» **Brano da leggere**
* * * *
In generale sono più favorevole al maggioritario perchè penso che sia fondamentale avere un Esecutivo forte in grado di operare riforme importanti per tutto l'arco di una legislatura, in modo che i cittadini possano veramente rendersi conto se la pate politica che hanno votato
ha prodotto dei buoni risultati.

Tuttavia mi rendo conto che in Italia è difficile avere solamente due forze politiche (laburisti e conservatori, repubblicani e democratici), perchè non si può ignorare lo spazio delle forze moderate sia nel centro-destra sia nel centro-sinistra.

In conclusione, posso dire che vorrei la formazione di un sano bipolarismo, o meglio, bipartitismo, le primarie in entrambi gli schieramenti e, ovviamente, la preferenza diretta del candidato. Il tutto in un sistema maggioritario a turno unico opppure anche doppio turno.

(Scusate la lunghezza del commento!)

Anonimo ha detto...

mah..secondo me non si può parlare di nessun sistema elettorale senza prendere in seria considerazione la situazione politica del Paese. In Italia c'è un multipartitismo estremo che non viene, correggetemi se sbaglio, eguagliato in nessun altro Stato. Non per niente con il maggioritario corretto si cercava una via di mezzo......

Luca Galvanini ha detto...

L’argomento è delicato perché rischia di rompere le alleanze tra i vari partiti all’interno delle coalizioni. Su questo tema, infatti, gli interessi in gioco avvicinano fra loro i grandi partiti, anche se appartenenti a schieramenti opposti, e li pongono in contrasto con i partiti minori che temono di essere tagliati fuori da un sistema bipolare.

Solo pochi mesi fa abbiamo assistito alla rabbia del Ministro della Giustizia Clemente Mastella che in televisione dichiarava senza giri di parole: “Mi sono sentito con Bossi e abbiamo convenuto che vogliono fotterci. In questo momento c’è grande convergenza più con Bossi che con i miei alleati”. Per pura logica di sopravvivenza i partiti minori preferiscono mantenere un sistema proporzionale anche se, per sua natura, risulta inadatto alla formazione di governi stabili e duraturi. Fino a che punto il nostro Paese può essere tenuto in scacco da personaggi il cui movimento politico non raggiunge il 2 % e che troppo spesso, una volta eletti, passano alla coalizione opposta per mero tornaconto personale? Non sono proprio questi “giochetti” di bassa politica che contribuiscono ad aumentare la sfiducia da parte della gente?
* * * *
» **Estratto dei dati**
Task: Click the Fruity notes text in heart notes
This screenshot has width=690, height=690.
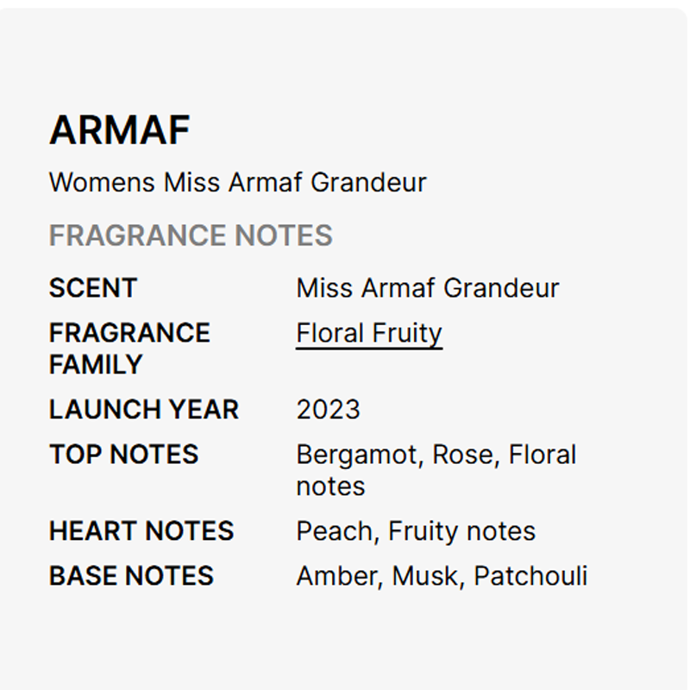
* * * *
» **Descrizione del compito**
Stabilisci se ciascuna affermazione concorda con il brano sui sistemi elettorali. Rispondi sì o no e riporta tra virgolette, parola per parola, le parole del brano che decidono la risposta.
(a) Il primo commento esprime una preferenza per il sistema proporzionale.
(b) Il commento anonimo afferma che in Italia c'è un multipartitismo estremo.
(c) Secondo Luca Galvanini, i partiti minori preferiscono il sistema proporzionale per sopravvivere.

» **Risposta all'esercizio**
(a) No: "In generale sono più favorevole al maggioritario".
(b) Sì: "In Italia c'è un multipartitismo estremo".
(c) Sì: "Per pura logica di sopravvivenza i partiti minori preferiscono mantenere un sistema proporzionale".